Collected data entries
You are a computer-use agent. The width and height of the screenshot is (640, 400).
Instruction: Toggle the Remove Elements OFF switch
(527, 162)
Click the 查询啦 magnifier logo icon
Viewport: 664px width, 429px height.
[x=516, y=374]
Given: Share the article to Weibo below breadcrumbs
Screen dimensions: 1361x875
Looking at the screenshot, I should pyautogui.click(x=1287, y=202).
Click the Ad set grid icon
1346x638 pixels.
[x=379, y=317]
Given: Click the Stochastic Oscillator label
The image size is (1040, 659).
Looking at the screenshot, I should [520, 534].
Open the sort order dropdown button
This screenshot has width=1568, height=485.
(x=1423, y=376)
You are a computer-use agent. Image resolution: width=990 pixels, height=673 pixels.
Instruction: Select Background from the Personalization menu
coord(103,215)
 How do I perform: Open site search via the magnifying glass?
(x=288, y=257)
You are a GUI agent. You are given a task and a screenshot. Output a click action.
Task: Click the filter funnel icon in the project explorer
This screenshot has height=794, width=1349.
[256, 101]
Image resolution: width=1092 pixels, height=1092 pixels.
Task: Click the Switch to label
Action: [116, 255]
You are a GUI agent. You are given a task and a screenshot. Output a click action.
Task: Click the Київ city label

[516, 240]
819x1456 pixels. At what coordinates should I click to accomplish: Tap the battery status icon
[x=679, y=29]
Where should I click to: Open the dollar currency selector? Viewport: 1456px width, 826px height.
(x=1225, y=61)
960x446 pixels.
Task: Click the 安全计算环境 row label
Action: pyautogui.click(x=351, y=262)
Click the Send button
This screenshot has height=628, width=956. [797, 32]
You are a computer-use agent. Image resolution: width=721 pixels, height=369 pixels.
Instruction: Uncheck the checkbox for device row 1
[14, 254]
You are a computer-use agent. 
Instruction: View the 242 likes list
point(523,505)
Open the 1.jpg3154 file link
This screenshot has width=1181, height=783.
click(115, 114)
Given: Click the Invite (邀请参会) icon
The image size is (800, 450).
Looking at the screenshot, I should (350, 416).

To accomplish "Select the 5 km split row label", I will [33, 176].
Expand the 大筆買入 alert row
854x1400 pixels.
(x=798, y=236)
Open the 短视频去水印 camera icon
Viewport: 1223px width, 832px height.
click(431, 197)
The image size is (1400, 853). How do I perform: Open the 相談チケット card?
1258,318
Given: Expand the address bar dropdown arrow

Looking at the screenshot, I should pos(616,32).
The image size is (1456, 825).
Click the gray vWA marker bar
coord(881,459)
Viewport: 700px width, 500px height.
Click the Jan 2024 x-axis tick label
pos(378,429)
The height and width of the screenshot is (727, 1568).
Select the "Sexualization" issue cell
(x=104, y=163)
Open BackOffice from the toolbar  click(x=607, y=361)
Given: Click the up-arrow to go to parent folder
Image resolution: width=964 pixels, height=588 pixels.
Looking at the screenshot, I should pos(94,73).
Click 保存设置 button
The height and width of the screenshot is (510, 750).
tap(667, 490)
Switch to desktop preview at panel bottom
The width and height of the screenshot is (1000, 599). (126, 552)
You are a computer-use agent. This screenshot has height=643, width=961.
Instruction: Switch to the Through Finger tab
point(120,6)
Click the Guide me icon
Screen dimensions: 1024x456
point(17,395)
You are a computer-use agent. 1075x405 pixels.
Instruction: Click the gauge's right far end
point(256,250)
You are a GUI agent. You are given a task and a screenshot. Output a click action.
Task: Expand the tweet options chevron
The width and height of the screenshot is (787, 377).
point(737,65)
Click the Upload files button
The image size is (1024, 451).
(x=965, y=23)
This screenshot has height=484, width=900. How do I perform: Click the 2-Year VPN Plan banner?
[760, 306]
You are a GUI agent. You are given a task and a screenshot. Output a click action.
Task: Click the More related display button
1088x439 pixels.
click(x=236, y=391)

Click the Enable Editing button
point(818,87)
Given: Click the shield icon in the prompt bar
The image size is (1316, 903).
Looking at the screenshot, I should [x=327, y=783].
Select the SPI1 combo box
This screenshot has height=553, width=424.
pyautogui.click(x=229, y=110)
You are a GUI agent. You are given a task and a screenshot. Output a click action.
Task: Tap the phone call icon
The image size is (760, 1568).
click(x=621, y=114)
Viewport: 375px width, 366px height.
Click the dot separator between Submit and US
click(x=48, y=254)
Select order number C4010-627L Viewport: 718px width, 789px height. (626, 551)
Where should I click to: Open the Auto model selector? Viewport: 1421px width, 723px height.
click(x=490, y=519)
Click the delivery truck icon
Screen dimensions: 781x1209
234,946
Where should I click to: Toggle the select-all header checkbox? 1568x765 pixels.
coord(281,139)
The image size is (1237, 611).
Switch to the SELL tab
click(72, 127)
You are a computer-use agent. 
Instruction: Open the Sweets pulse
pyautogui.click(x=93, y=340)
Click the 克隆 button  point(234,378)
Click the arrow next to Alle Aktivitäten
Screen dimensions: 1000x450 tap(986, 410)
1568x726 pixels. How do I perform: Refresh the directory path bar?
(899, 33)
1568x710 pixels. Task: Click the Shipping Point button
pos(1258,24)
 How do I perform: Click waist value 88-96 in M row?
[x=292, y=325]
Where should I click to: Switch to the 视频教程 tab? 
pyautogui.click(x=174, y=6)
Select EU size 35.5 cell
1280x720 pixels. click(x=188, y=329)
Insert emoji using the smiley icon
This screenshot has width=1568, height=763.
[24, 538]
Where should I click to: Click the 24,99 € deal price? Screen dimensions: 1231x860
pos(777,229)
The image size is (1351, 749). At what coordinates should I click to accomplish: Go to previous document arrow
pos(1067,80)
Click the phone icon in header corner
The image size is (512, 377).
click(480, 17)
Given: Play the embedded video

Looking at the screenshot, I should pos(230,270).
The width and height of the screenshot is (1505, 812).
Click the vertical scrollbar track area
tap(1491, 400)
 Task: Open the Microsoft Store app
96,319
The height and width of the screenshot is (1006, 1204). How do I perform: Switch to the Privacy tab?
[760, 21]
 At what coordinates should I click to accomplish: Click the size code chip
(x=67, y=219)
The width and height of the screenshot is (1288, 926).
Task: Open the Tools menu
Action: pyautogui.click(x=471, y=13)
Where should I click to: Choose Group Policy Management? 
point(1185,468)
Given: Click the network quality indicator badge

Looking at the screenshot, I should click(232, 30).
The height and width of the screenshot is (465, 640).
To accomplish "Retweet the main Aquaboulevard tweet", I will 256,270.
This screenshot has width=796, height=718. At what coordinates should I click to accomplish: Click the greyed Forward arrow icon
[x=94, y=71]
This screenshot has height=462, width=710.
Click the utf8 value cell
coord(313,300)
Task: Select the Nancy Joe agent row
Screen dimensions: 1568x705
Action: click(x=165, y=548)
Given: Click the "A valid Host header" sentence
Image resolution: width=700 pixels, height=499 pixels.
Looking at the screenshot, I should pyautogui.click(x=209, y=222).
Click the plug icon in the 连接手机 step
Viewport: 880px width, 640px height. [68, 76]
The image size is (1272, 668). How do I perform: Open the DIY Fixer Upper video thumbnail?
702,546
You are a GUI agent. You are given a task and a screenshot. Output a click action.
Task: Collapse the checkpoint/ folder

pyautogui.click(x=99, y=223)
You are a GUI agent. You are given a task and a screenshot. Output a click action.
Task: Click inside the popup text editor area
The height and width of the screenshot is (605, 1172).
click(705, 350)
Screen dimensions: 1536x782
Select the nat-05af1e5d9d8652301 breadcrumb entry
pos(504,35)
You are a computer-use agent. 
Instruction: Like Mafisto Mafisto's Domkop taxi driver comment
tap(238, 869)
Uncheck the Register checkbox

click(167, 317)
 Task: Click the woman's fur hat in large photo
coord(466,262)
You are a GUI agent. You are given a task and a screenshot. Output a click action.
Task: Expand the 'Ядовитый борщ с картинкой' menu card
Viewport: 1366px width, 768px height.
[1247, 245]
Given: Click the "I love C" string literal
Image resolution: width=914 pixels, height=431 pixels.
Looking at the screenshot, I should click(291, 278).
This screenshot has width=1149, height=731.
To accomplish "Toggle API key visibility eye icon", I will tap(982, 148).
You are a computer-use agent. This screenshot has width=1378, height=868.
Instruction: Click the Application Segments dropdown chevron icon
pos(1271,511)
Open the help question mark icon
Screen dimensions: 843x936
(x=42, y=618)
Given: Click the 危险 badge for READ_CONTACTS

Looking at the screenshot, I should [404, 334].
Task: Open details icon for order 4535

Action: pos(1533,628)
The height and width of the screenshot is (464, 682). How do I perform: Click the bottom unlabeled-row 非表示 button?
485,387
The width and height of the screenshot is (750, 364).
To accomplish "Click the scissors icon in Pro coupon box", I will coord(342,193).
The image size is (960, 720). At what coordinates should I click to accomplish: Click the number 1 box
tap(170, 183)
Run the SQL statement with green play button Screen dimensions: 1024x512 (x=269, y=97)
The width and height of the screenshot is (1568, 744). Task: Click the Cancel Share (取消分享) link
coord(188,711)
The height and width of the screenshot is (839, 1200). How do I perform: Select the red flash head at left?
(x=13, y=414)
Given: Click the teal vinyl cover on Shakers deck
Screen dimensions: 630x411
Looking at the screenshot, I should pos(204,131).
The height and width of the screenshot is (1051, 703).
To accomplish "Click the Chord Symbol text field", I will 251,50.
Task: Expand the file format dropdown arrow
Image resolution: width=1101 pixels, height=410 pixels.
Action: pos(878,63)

- _What to do_
Only lines that hold the string "phone" belong in the answer, so copy every one of them from the records.

- _Finished exercise_
Task: Tap the phone call icon
Click the phone icon in header corner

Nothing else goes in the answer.